- **Check your understanding**:
1. Repeat word for word the portion of the memorial messages for Rayni that begins at the words "--The Wolfe Family" and ends after "be greatly missed.".
2. Write what comes next in the memorial messages for Rayni, picking up after their final sentence.

- **Extracted text**:
I did't know Rayni as best as others but she taught me how to smile even when there's nothing to smile about. Everytime I see her picture I smile. Every time i hear the song "over the rainbow" I think of her. And everytime I hear a little laugh, I think of how she will be missed.
We will miss you Raynie
<3 --Juanita Birdsong
I didnt know rayni as much as others but she always has a smile on her little face and she always i mean always would wear purple no doubt about it last night at the memorial i cryed and cryed even when i got home
we will miss you Rayni
P.S i never got to hear u say the alphabet backwords thats something ill never hear
I did not met nor know Rayni but I do know her sister if she was anything like her sister she was a joy to be around our family thoughts and preys go out to all in her family at this horrible time in thier lives. God is with her and is looking out for her as she looks down on all of you.
--The Wolfe Family
May all our hearts heal knowing Rayni is in a place where we all dream of . she will be guarding over her family and making sure they keep smiling.
She will be greatly missed.

- **Source data**:
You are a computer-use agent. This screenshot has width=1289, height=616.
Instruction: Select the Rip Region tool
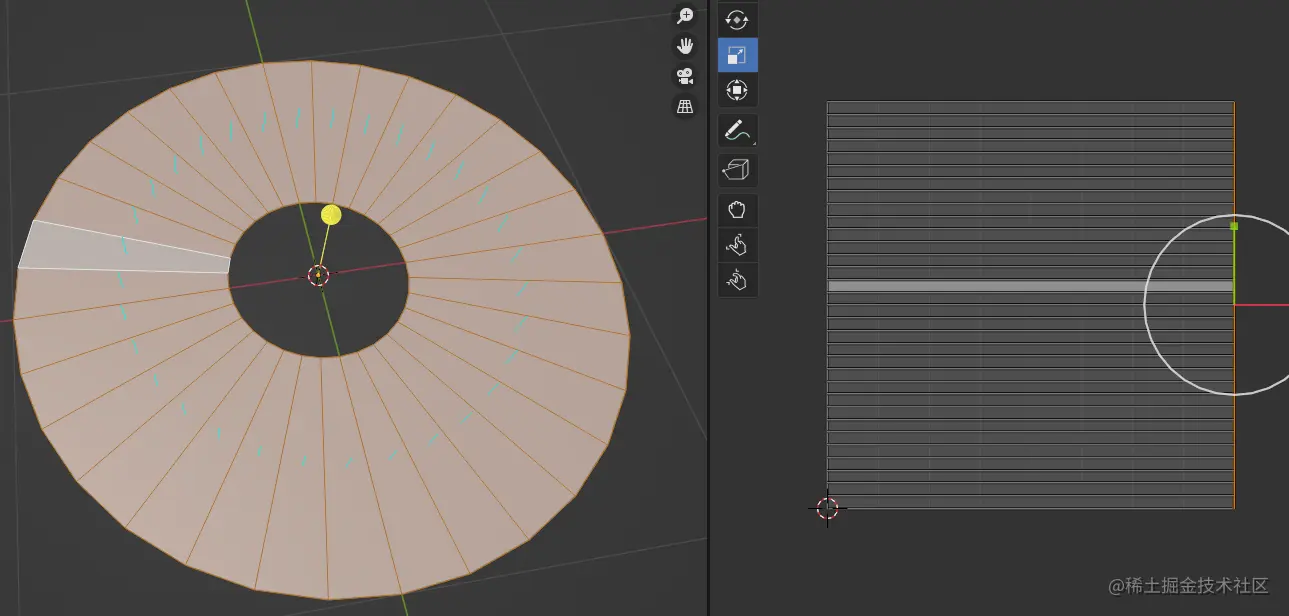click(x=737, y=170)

* * *

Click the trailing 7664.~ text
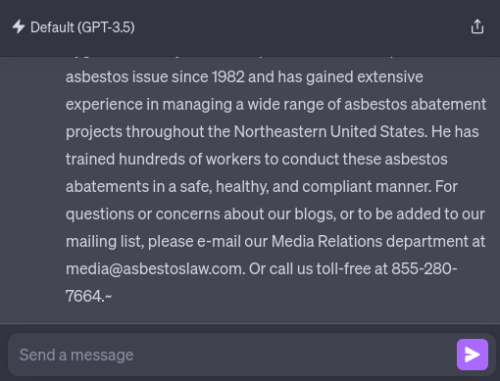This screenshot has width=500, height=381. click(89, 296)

- **Task results**:
1.
--The Wolfe Family
May all our hearts heal knowing Rayni is in a place where we all dream of . she will be guarding over her family and making sure they keep smiling.
She will be greatly missed.

2.
I just saw the beautiful web page dedicated to Miss Rayni. Some GREAT pictures of her just lovin' life. Although I had not seen her since she was a baby, I will always remember her. I'll never forget growing up on the mountain and the bead shop...that is where I met Rayni and I am glad she got to grow up in the same community. She was a smily, happy baby, and was actually one of the first infants I ever held (I think I was 12 or so). I guess I just want to say to the whole Sinz family, our thoughts and prayers are with you and you are truly amazing! Although her stay on this Earth was not as long as planned, it was the perfect amount of time for alittle girl to remind us all to live, laugh, and be happy...despite the hard times.
April Jensen ~ and the whole Jensen family : )
No one ever really dies,as long as there is someone left who remembers.
When there is no one left who remembers,
It doesn't matter,
For they are all together again.
To add your remembrance click here.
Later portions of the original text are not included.